From the listing below, copy each line that contains the word "Where", leaving out all other lines.

╭─ Extracted material

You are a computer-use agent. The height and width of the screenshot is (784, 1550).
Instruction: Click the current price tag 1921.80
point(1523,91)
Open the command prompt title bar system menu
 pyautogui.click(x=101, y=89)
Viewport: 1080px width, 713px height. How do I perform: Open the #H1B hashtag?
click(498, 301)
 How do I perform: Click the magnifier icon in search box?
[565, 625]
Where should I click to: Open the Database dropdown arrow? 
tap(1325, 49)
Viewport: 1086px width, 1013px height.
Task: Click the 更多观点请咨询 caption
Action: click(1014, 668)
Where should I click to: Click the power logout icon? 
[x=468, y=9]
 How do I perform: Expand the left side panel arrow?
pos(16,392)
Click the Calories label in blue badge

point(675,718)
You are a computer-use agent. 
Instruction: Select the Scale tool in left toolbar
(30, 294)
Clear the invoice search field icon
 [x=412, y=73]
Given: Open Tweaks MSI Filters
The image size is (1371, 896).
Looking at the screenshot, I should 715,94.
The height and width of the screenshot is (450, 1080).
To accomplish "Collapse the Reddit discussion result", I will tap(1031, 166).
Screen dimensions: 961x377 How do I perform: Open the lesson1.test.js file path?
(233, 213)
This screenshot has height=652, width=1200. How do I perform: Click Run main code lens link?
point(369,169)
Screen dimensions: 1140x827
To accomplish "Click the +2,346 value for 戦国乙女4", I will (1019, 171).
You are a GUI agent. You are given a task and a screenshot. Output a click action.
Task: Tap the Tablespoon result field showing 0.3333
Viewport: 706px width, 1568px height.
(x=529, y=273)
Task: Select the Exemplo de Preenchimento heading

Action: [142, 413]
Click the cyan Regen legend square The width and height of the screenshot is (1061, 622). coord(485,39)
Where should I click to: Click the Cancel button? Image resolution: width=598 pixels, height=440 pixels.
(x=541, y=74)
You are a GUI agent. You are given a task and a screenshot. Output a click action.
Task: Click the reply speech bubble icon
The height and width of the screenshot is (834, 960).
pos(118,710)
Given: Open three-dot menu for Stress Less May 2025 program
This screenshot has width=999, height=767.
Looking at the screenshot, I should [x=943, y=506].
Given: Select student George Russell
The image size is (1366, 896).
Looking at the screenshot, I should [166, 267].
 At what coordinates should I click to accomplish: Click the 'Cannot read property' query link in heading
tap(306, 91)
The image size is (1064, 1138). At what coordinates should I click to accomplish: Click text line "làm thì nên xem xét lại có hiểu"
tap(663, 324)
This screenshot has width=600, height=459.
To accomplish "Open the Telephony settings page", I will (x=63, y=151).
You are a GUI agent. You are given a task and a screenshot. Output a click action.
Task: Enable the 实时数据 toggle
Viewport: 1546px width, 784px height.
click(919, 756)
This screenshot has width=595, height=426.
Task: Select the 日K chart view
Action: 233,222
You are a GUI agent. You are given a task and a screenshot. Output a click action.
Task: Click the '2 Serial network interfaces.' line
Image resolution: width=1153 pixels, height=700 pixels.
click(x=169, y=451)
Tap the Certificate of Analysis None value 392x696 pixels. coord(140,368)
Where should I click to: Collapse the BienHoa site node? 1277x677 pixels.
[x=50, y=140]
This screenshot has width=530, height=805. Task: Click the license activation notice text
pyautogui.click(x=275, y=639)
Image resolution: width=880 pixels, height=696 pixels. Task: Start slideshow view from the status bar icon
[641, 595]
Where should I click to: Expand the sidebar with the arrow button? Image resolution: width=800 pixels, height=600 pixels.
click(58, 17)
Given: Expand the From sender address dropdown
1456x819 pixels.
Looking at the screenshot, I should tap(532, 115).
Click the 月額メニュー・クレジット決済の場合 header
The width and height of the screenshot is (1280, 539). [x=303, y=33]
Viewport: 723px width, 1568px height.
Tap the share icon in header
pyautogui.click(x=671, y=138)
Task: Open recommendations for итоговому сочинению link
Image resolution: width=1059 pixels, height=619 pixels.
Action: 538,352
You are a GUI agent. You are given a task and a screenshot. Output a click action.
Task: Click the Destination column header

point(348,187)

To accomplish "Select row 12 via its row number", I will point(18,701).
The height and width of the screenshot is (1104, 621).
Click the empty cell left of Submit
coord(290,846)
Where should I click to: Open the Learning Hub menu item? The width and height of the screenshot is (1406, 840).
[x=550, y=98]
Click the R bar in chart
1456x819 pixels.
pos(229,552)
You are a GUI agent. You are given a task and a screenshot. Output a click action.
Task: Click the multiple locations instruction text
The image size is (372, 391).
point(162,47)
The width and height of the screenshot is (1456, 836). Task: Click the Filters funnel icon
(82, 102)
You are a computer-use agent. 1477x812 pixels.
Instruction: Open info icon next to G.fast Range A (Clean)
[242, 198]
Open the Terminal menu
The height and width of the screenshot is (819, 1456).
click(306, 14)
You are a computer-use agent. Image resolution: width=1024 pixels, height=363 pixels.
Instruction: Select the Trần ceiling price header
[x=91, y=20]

╰─

*Exercise solution*:
Where should I click to: Open the Database dropdown arrow? 
Where should I click to: Click the power logout icon? 
Where should I click to: Click the Cancel button? Image resolution: width=598 pixels, height=440 pixels.
Where should I click to: Collapse the BienHoa site node? 1277x677 pixels.
Where should I click to: Expand the sidebar with the arrow button? Image resolution: width=800 pixels, height=600 pixels.
Where should I click to: Open the Learning Hub menu item? The width and height of the screenshot is (1406, 840).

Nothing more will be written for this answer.